### What you will do
Please return, word for word, the lines in the entries below, starting with the one that contains "Click into the Search input field" and going on through the one that contains "coord(251,198)". Leave the pictures out of your answer.

### Raw data
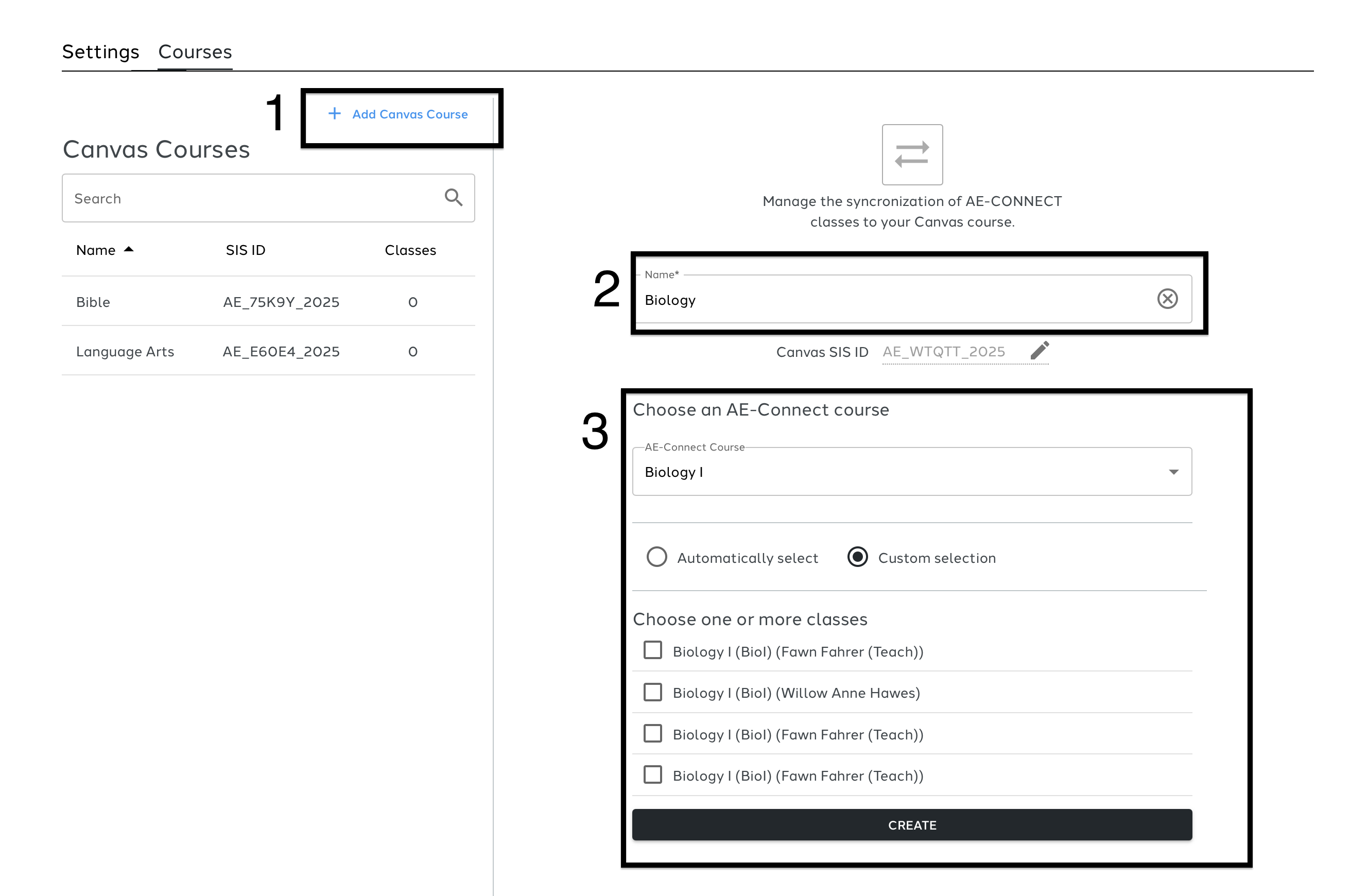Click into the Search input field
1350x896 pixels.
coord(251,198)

---

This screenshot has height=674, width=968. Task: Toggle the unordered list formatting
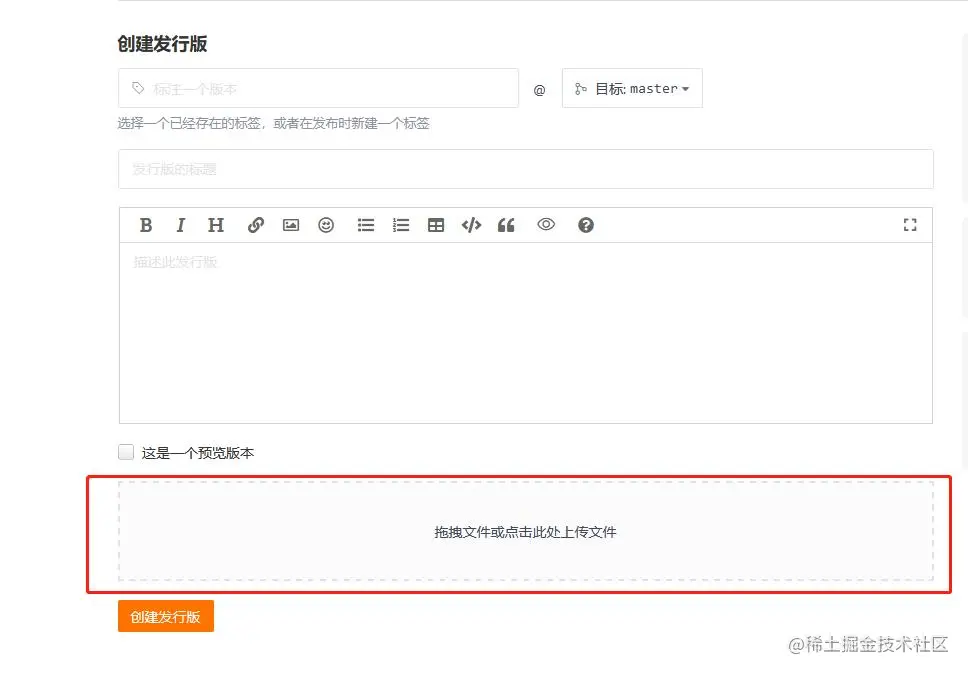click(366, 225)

### Worked solution
Click into the Search input field
1350x896 pixels.
coord(251,198)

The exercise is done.